The most amazing part of the night, however, was that I didn't get shot. Not only was I a Cubs fan in Chavez Ravine, but I had to make sure everyone knew it too. No, I wasn't loud and annoying, after all we were losing. I did however find an authentic, LA way to display that I was rooting for the Blue and Red team, not the Blue and White one. Tupacwouldda been proud of me. Too bad the Cubs and I are both starin' at the playoffs through our rearview...

Friday, October 3, 2008

I got some changes to make...

All right people, this day has been a long time in the making (about 1 month and 12 blog posts, to be exact). I have to change the general format of the blog. Don't worry, this isn't going to be a huge, I'm Britney Spears and I'm shaving my head overhaul, it's more like a modest, I'm Britney Spears and I'm going to start wearing panties when I get out of car overhaul. Small, unnoticeable difference really that makes all of our lives a lot better. So here's the deal...

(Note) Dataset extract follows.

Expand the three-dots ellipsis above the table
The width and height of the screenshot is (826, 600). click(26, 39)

Naturally, I'm going to continue to write about free food, because that's the whole point of this farce, to get more and better free food. But because we're not in post anymore and I'm not getting free food for every meal, I think I need to expand to all food. So here goes nothing. I'm thinking that I'll just review the previous day's highlights each morning.

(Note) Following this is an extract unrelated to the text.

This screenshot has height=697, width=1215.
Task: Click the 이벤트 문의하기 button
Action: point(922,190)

Anyway, I have some catching up to do first. Last Friday I was at a lovely little audio house called Ravenswork, which has been mentioned here before. Lovely people, cool facility, professionals. The food is always good -- go for breakfast, they have these little quiches sometimes or bagel sandwiches, delicious. There was a new perk this time, and I loved it almost as much as I love a good peanut butter filled pretzel: car washers.

Now don't get me wrong, I realize there's a car wash on every block and they're none too expensive. This was no ordinary car wash. They washed my gear shifter. They vacuumed my trunk. They cleaned the inside of my windows. This was the most comprehensive car washing imaginable. Think about the dirtiest thing you could ever think of -- for me, that would be the toilet seat of an all you can eat Mexican restaurant after that fat dude from Lost was there. Now imagine that that was a car. These car washer people would have made it shine like Mr. Clean's Head. No joke.

Anyway, that's about all I got for now. Get ready to be amazed on Monday though: I'm sitting in the all you can eat section of Dodger Stadium tomorrow night, and I'm going to document it all for you. Jesus told me if I could eat more than 2 dozen hot dogs that the Cubs would come back and win the World Series, and when the J man challenges you to an eating contest, you don't say no.